Required work: Only the lines from the one containing "You are a computer-use agent." through the end of the data are wanted, reproduced exactly and without pictures.

(Collected data)
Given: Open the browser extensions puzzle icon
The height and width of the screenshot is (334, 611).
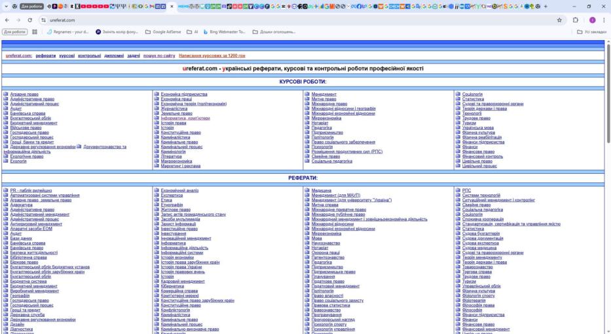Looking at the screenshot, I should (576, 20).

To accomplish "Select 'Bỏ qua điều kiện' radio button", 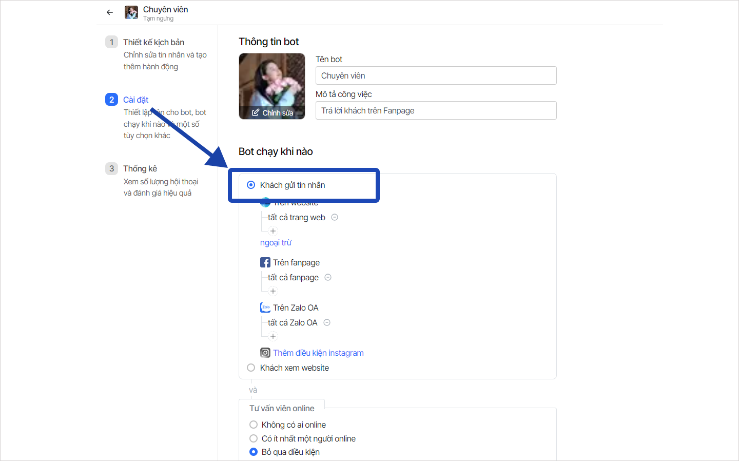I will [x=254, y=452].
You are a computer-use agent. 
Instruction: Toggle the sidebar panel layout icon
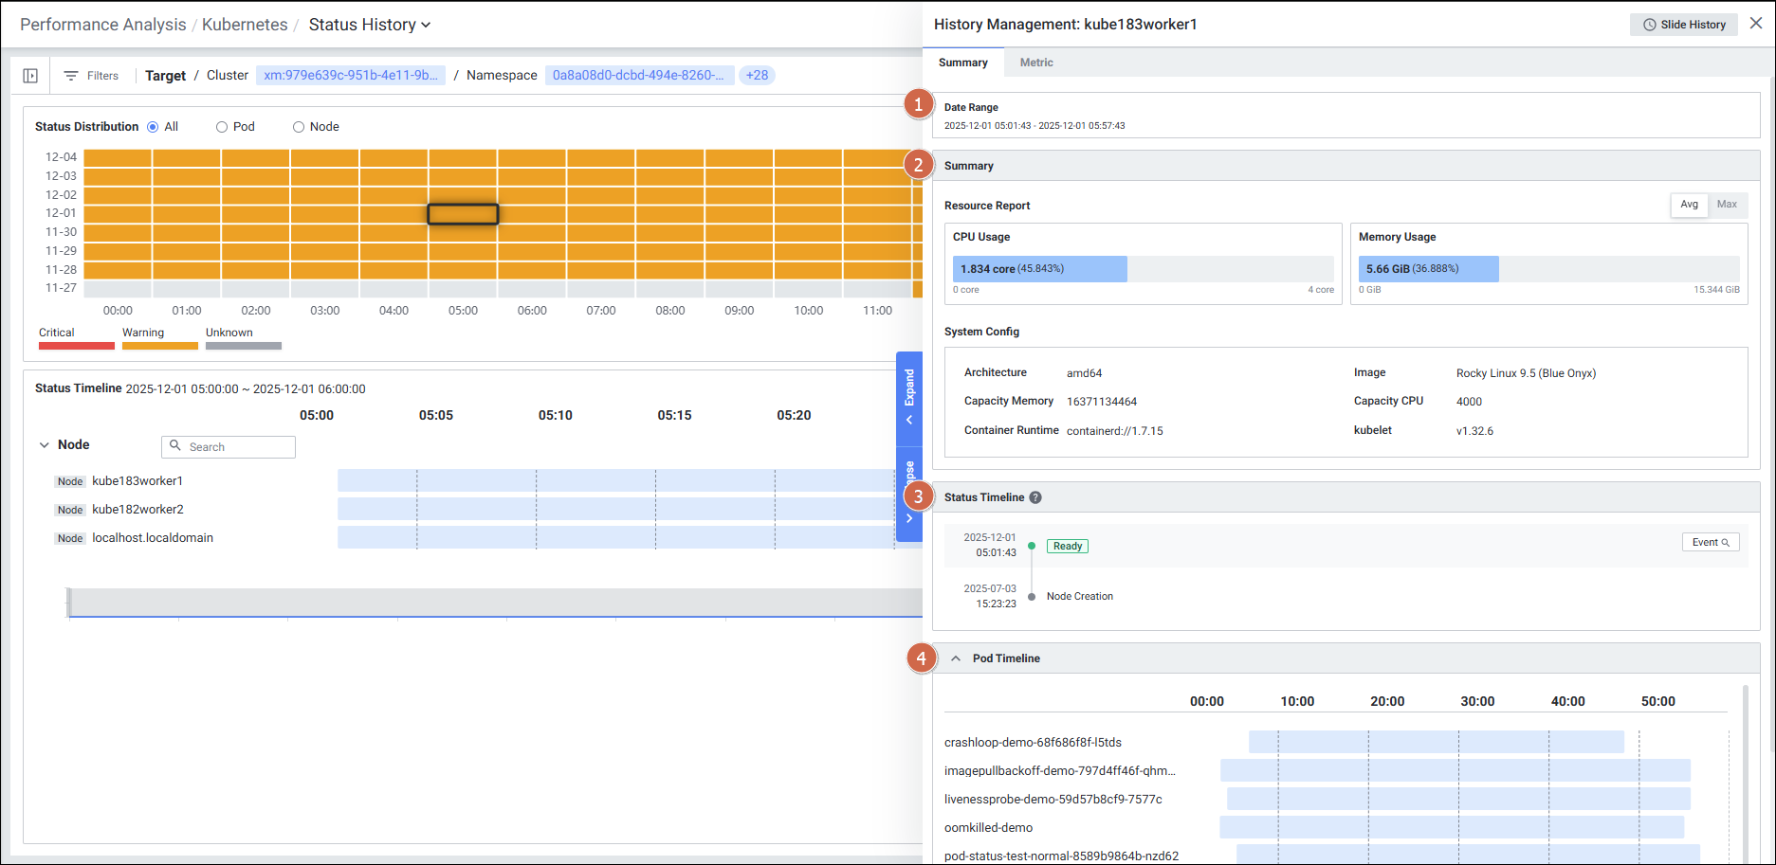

Answer for this exercise:
You are a computer-use agent. 
Instruction: Toggle the sidebar panel layout icon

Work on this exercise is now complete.